Como mostra a obra, as paixões humanas escravizam, entorpecem e consomem vidas inteiras. Sobre isso, lembramos o filósofo Baruch Espinosa que, em sua obra máxima, Ética, se debruça sobre o entendimento das paixões humanas. Ele diz que as paixões acontecem quando os corpos com os quais temos contato na natureza nos afetam de um modo que nos faz padecer. Assim, podemos ser afetados por alguém que nos inspire ódio ou amor, podemos ser afetados pelo álcool, nos tornando alcóolatras, podemos ter fetiches entre nossas preferências sexuais, etc. São tantas as paixões que Espinosa dedica toda a parte 3 de sua Ética a identificar e descrever os afetos que podemos ter, mostrando como eles podem gerar ações e paixões.

É curioso que Espinosa destaca que não temos livre-arbítrio neste mundo, pois somos afetados por tudo o que nos cerca. Para ele, a única possibilidade de liberdade humana é compreender os afetos para moderá-los. Assim, segundo Espinosa, não nos cabe julgar as paixões ou tentar eliminá-las, apenas tentar controlar aquelas que diminuem a nossa potência de viver.

A obra de Campanella reflete sobre como é difícil moderar as paixões e até mesmo defende a ideia de que devemos vivê-las sem culpa. Afinal, mesmo presenciando a bancarrota de todos os que aderem a suas paixões, Benjamin decide ceder à sua. Abdica de ser um homem curado.
▬▬▬▬▬▬
Lista de tarefas →
a) Segundo o texto sobre as paixões humanas, qual parte da Ética Espinosa dedica a identificar e descrever os afetos?
b) Dê sequência ao texto sobre as paixões humanas a partir da frase "Abdica de ser um homem curado."
Nenhuma tarefa exige o uso dos dados.

Dados fornecidos →
▬▬▬▬▬▬
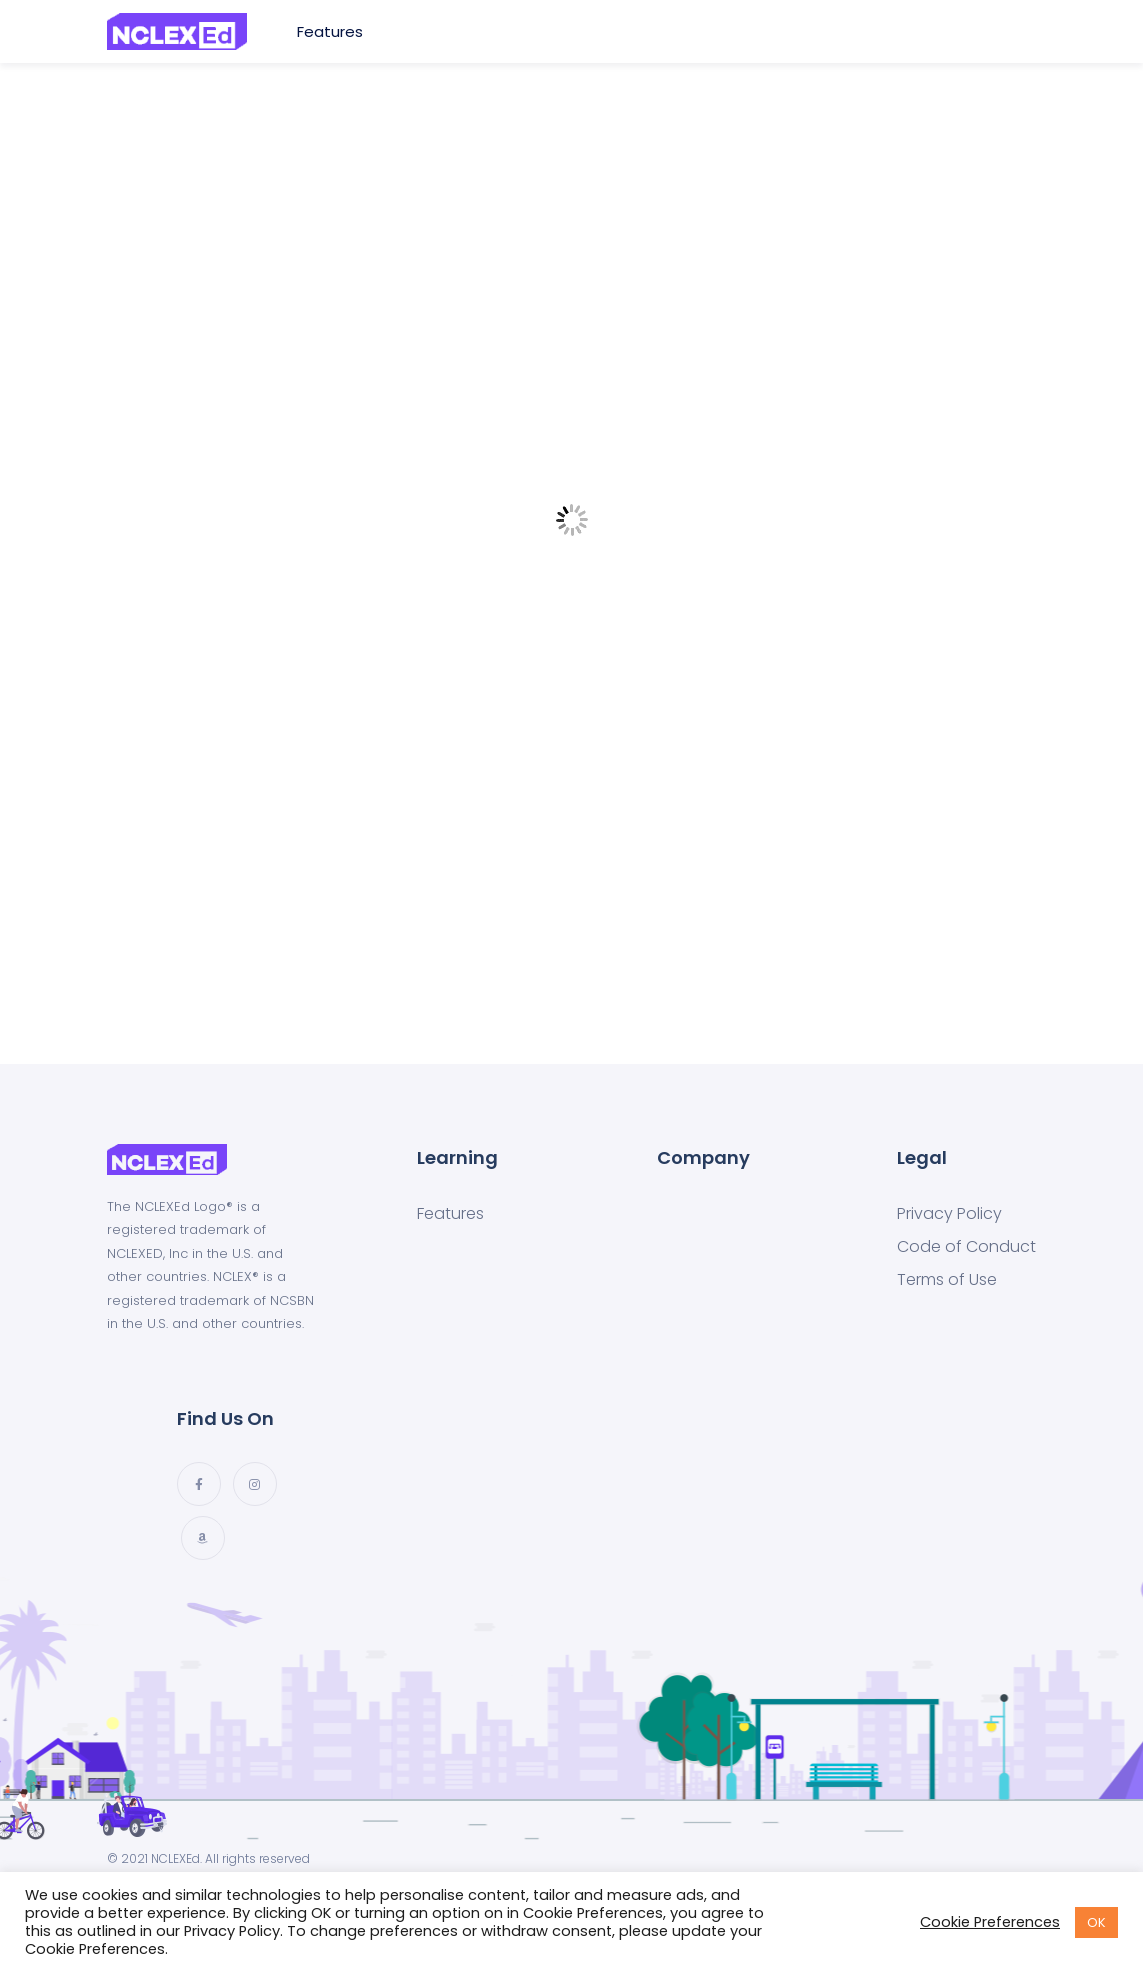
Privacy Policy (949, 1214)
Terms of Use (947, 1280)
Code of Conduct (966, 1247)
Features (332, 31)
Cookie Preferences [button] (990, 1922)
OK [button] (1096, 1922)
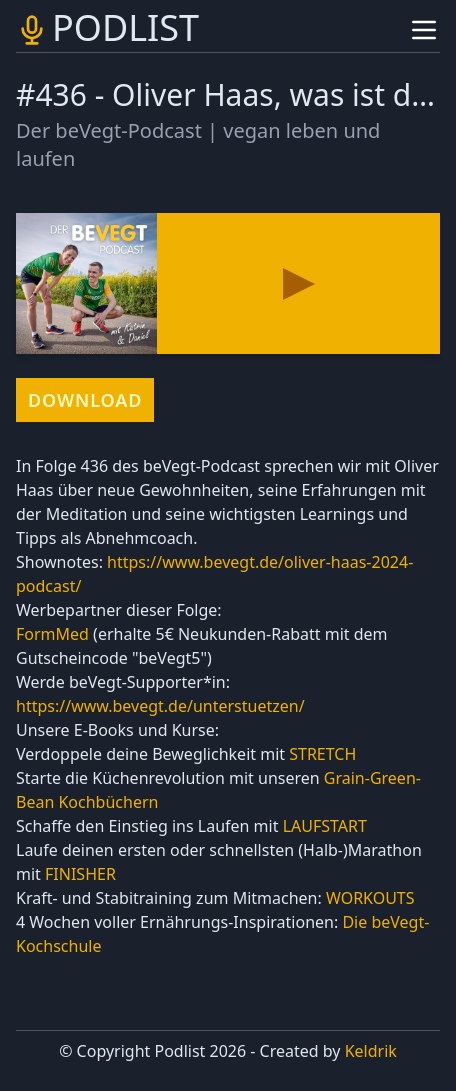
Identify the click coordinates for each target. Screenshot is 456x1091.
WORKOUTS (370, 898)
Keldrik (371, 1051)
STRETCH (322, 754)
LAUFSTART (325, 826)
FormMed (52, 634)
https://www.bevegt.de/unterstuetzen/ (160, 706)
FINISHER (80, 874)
▬▬▬▬▬▬
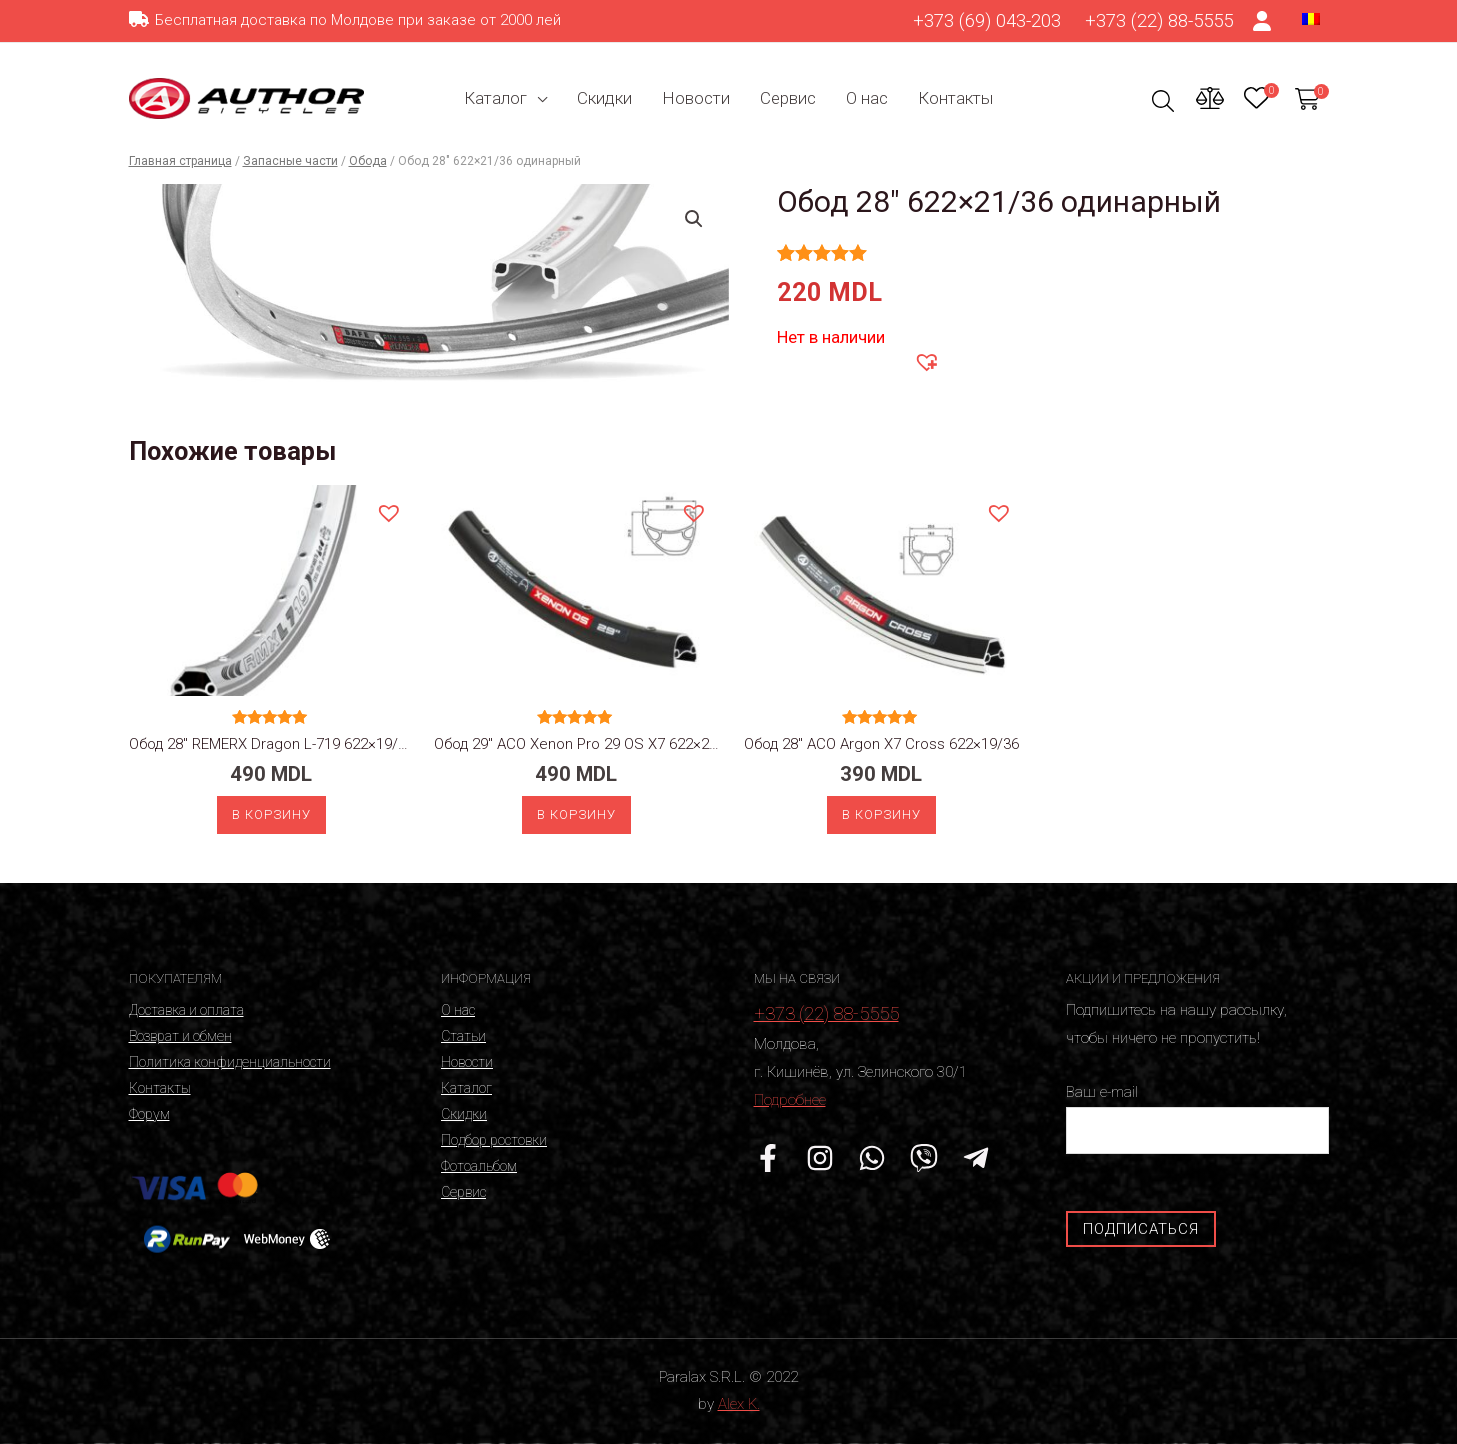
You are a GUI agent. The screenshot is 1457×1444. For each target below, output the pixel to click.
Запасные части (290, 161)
▬▬▬▬▬▬
Respostas por tarefa →
a) A parte 3.

b)
O segredo de seus olhos é considerado um dos maiores filmes do cinema argentino, que por sua vez é considerado o melhor cinema sul-americano, quiçá latino-americano. Seria o segundo filme mais importante do país, após A história oficial, de 1985. Venceu o Oscar de melhor filme internacional em 2010, assim como o prêmio espanhol Goya, na mesma categoria. É considerado o filme argentino mais visto nos últimos 35 anos. Teve orçamento curto - dois milhões de euros - apenas sete semanas de filmagens, cenários simples mas impactantes, atores de primeira, e sua falha técnica mais comentada é a maquiagem do envelhecimento dos protagonistas.

É um filme que ressignifica o gênero policial e  jamais resvala nos clichês do gênero ou se compara à produção massiva de baixa qualidade. Há poucos tiros e nenhuma explosão. O ambiente dos escritórios e tribunais ressurge asfixiante. A tradicional adrenalina das perseguições de carros é muito bem substituída por uma bela sequência de imagens aéreas de um estádio de futebol lotado e em pleno fervor do jogo. Aliás, este é um plano-sequência (cena filmada inteiramente sem cortes) considerado um dos melhores do cinema mundial no século XXI.

A fotografia envelhecida e dessaturada (tons pasteis) de Félix Monti ajuda a criar esse ambiente e proporciona diversas cenas maravilhosas. Cada plano parece uma pintura bem pensada e os primeiros momentos do filme remetem às artes plásticas.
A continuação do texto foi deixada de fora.